I recently came across a term related to coffee brewing and thought it was something new. Turns out, it’s a technique we’re already familiar with, but I thought it’s worth sharing in case it pops up in your next coffee chat. It’s called immersion coffee brewing, a method where coffee grounds are soaked in water, allowing a more even absorption of flavors and aromas compared to other methods like drip or pour-over. Like I said, you already know the process, but not always a name people reference it by.
Take the French Press, a classic in the world of immersion brewing. You mix coffee grounds with hot water in a carafe and let them steep. After a few minutes, press down a plunger, and voilà, your coffee is ready. Its simplicity and the rich, full-bodied coffee it produces are what make it a favorite.
The AeroPress is another popular choice. It works similarly to the French Press, where you steep the coffee. However, with the AeroPress, you use a plunger to force the brew through a filter, which creates a cleaner, smoother cup of coffee. And by ‘clean’, I mean it leaves fewer grounds in your cup, thanks to its modern design that’s easy to clean.

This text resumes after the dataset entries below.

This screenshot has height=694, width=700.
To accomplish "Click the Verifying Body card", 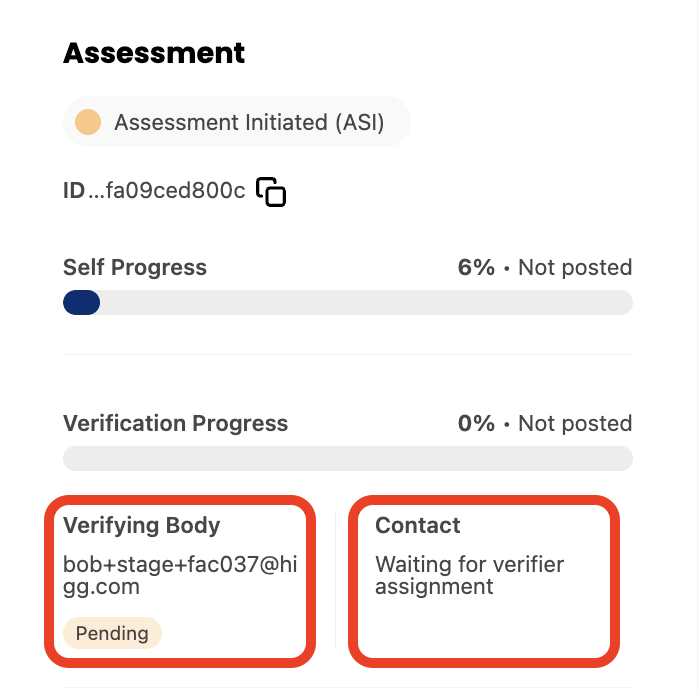I will 180,581.
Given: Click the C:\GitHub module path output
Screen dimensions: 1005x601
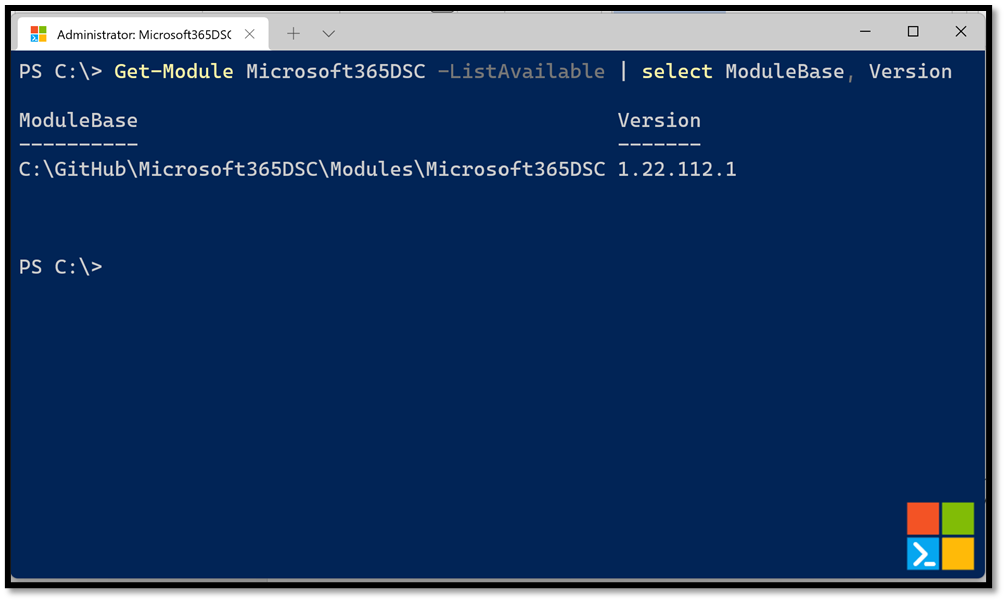Looking at the screenshot, I should pos(312,169).

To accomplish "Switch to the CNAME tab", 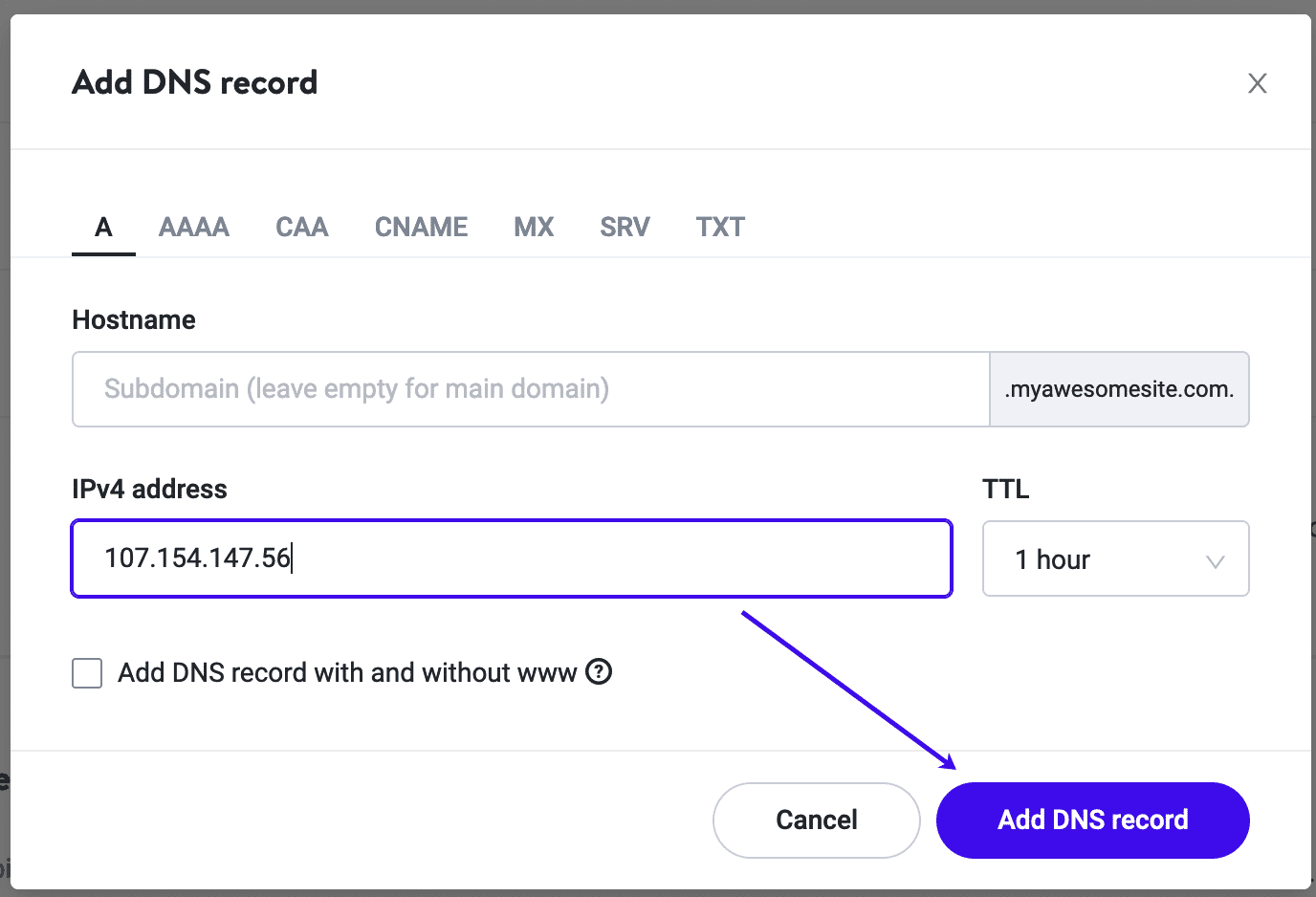I will pos(421,228).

Cold Brew is another method I sometimes overlook. Perfect for a hot day, it involves steeping coffee grounds in cold water for about 12 to 24 hours. This results in a smooth, concentrated coffee that’s excellent over ice or mixed with milk.

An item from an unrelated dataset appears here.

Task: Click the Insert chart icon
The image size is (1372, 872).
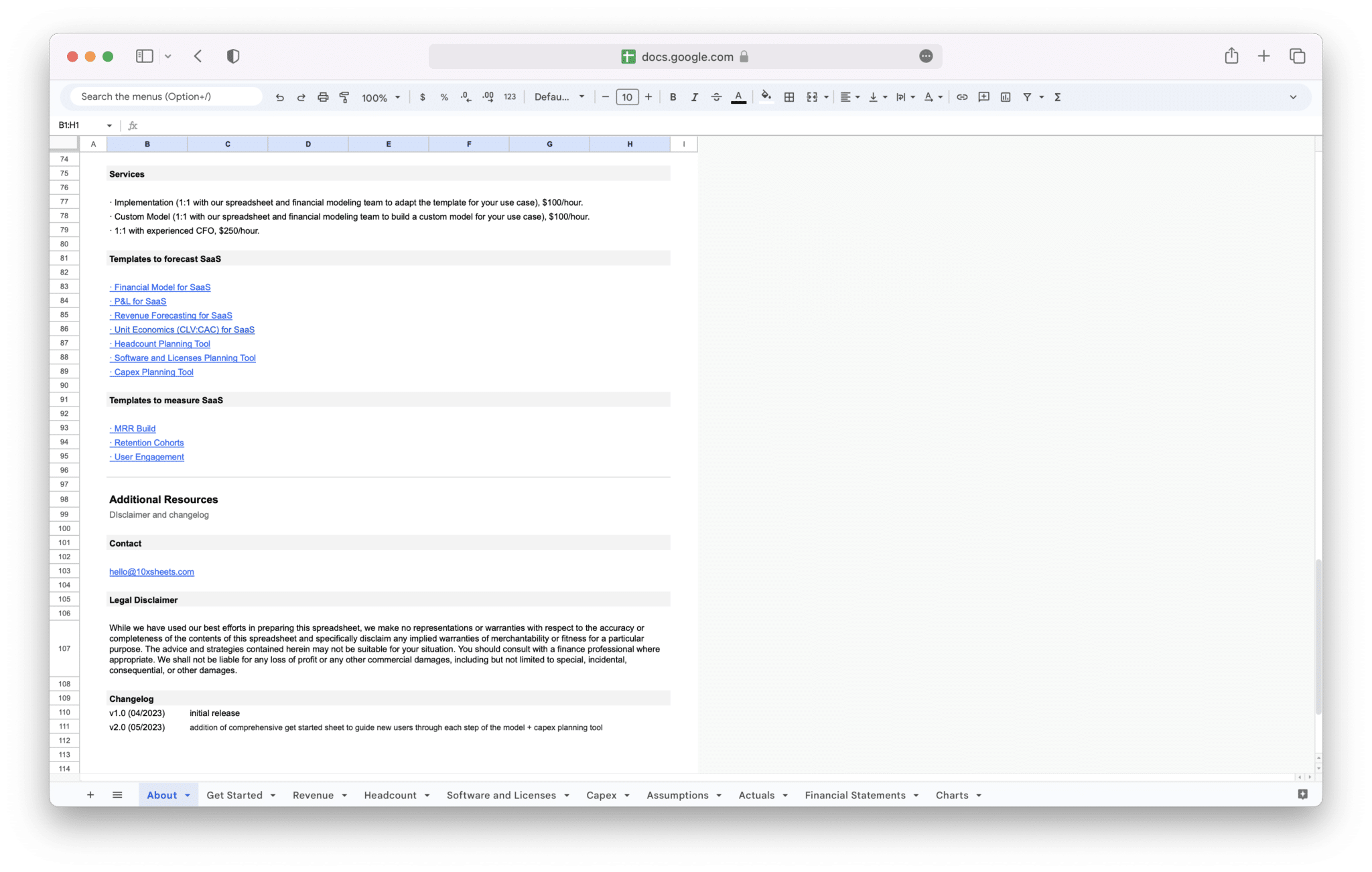Action: (x=1005, y=96)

For those who appreciate a bit of flair in their brewing, there’s the Siphon Brewer. Though I don’t have the equipment myself, it’s impressive to watch. It uses heat to create a vacuum for brewing coffee and is a great conversation starter, especially when you have guests in the kitchen.

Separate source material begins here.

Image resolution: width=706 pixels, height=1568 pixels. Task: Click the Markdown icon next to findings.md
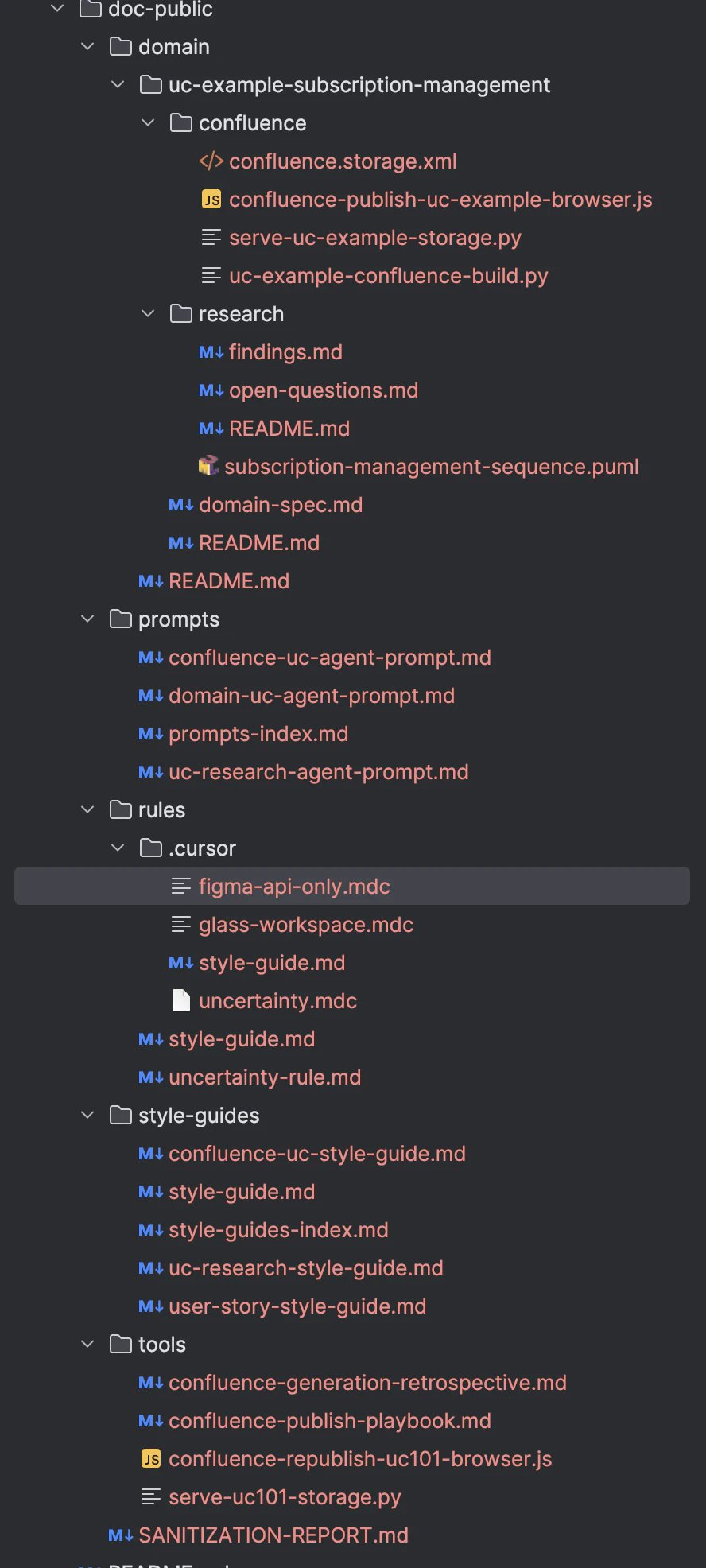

Now, let’s talk about Keurig – yes, you read that right. I had an interesting encounter in a break room with the President of a multi-billion dollar company. He offered to make me a “stronger” cup of coffee using a Keurig. Here’s his trick, which should be done cautiously to avoid hot water burns: After the water starts flowing into the coffee pod but before it fills the cup, he slightly opened the lid, pausing the brewing process. After a short pause, he closed it, and the brewing continued, resulting in a lightly steeped, stronger cup of coffee. Again, be careful with the hot water and it’s unpredictability when your using anything not as designed.
There’s an immersion method for every taste. So, grab your favorite beans and start experimenting with these methods.